A delicious Southeast Asian dessert is made by cooking short or medium grain rice with sweetened or unsweetened coconut milk with water, then blending pureed mango into the rice. I mold the cooled rice into little balls, sometimes tucking a chunk of mango in the center. Serve the mango rice balls finished with a squeeze of fresh lime and a topping of toasted, shredded coconut.
There is no substitute for fish sauce, a salty, uniquely flavored seasoning condiment made from fermented fish and used in many Southeast Asian dishes. A little goes a long way. Keep an opened bottle in the refrigerator. One reliable brand to look for has three crabs on the label. You’ll most likely find it in Asian markets.
The testers at America’s Test Kitchen recommend the Chaokoh brand of coconut milk because it has much less sugar than other brands, or A Taste of Thai Lite Coconut Milk if you’re watching fat grams. Personally, I lean toward the new organic coconut milks on the market.

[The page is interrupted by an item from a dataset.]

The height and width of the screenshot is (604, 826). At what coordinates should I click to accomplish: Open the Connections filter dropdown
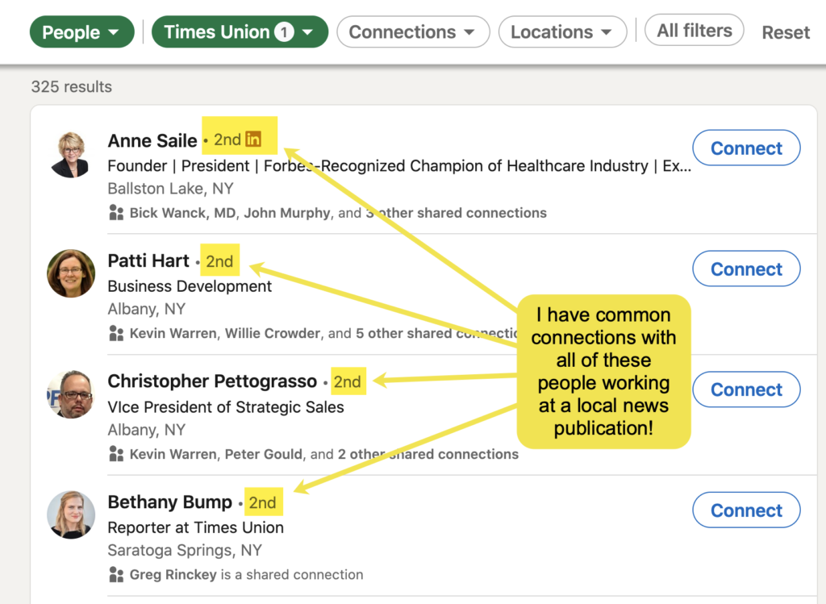coord(412,32)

In my heart of hearts I long to have everyone making their own broths and stashing them in the freezer. That said, I’ve also come to accept the realities of modern life, which is why I like the idea of simplifying this soup with canned broth punched up with the Thai red curry paste, instead of running all over a city trying to find lime leaves and galangal and simmering a chicken to make broth.
NOTE: Therma Pen
Cook chicken to 160°. If to 180° it gets tough.